In this model, every time a user interacts with your website, GA4 records it as a separate event. This differs from how UA properties work, which bundles all hit events into one session.
The benefit of the GA4 model is that you can include up to 25 additional parameters per event– much greater than the four a UA setup currently allows (Category, Action, Label, Value).
Get Started Quick With Google Analytics 4
Why does GA4 not have many reports?
Because Google wants you to use Google Data Studio for reporting or create your reports from scratch using the Explorations report templates, GA4 does not come with many reports.
This allows you to tailor your reporting to what is essential for your business without being bogged down by unnecessary or irrelevant data.

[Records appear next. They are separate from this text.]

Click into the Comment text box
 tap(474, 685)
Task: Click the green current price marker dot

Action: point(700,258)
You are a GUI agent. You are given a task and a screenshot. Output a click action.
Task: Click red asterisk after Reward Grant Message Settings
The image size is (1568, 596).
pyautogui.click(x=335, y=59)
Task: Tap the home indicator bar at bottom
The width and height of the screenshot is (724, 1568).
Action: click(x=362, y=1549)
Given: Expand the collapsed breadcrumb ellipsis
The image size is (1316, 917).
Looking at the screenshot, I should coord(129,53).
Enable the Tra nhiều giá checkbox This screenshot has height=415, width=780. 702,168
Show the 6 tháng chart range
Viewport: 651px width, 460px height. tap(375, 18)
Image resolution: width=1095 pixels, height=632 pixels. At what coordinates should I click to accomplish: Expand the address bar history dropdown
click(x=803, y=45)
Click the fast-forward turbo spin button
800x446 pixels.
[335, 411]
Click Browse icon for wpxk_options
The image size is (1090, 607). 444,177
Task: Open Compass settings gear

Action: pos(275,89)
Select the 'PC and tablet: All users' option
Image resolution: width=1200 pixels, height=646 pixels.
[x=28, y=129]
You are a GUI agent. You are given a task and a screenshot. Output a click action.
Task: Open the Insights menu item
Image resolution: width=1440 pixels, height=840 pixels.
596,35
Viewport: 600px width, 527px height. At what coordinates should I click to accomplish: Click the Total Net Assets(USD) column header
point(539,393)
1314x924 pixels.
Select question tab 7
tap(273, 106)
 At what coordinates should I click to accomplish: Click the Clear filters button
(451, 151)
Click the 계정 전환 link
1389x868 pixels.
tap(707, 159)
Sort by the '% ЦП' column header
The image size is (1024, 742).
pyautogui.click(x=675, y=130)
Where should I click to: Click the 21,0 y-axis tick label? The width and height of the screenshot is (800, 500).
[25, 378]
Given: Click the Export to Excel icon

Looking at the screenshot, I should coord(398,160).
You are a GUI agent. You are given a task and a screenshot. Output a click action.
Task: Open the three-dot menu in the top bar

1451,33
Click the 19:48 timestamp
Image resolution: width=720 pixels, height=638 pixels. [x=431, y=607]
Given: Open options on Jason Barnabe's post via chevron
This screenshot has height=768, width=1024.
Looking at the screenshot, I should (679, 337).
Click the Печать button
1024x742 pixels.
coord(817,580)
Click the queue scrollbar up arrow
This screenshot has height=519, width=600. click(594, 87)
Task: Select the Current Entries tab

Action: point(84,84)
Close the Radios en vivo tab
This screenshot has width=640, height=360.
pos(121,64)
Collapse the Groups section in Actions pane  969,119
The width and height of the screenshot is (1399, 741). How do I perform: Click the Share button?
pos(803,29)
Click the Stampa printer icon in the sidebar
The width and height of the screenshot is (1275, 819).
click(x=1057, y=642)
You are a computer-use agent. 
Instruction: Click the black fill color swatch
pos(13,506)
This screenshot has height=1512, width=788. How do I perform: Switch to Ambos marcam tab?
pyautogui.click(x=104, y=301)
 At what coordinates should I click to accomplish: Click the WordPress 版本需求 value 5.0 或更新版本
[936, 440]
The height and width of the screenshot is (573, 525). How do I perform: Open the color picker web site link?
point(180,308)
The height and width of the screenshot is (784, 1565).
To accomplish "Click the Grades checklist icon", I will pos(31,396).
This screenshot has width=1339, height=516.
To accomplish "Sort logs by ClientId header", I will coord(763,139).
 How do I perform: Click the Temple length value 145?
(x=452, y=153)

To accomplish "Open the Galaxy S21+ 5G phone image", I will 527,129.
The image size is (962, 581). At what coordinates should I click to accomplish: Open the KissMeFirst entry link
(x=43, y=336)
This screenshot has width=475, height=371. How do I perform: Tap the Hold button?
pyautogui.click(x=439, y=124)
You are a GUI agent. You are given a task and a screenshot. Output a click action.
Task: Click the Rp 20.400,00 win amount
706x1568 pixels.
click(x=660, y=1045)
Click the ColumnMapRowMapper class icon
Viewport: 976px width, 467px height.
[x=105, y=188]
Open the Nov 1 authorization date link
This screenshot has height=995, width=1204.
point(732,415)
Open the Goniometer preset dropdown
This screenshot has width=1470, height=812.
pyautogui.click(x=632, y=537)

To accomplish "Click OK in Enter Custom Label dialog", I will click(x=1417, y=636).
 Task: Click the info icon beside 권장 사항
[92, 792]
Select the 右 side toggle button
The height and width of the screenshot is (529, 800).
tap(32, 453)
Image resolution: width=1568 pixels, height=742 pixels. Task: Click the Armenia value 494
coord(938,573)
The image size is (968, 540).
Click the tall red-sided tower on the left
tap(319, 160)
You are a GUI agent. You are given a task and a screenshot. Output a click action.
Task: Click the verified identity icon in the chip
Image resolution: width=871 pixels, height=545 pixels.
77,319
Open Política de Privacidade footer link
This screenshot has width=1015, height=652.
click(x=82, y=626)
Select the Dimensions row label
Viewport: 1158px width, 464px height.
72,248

It also allows Google to direct you towards their products, such as Data Studio, which they hope you will find indispensable and eventually pay for.
Final Thoughts on GA4 and the Future of Analytics
Overall, Google Analytics 4 seems like a step in the right direction for the future of analytics.
The event-based model will provide more accurate data, and the ability to pass more information into GA with each interaction will give marketers a better understanding of what users are doing on their site.
The new predictive metrics and AI insights seem promising and could change the way we do marketing for the better.
Only time will tell how well the masses will adopt GA4 and what future features and improvements will be made to the platform.
For now, it seems like a good idea to start using GA4 on your site if you’re not already using Universal Analytics. Google Analytics 4 is the future of Google Analytics and will only improve from here.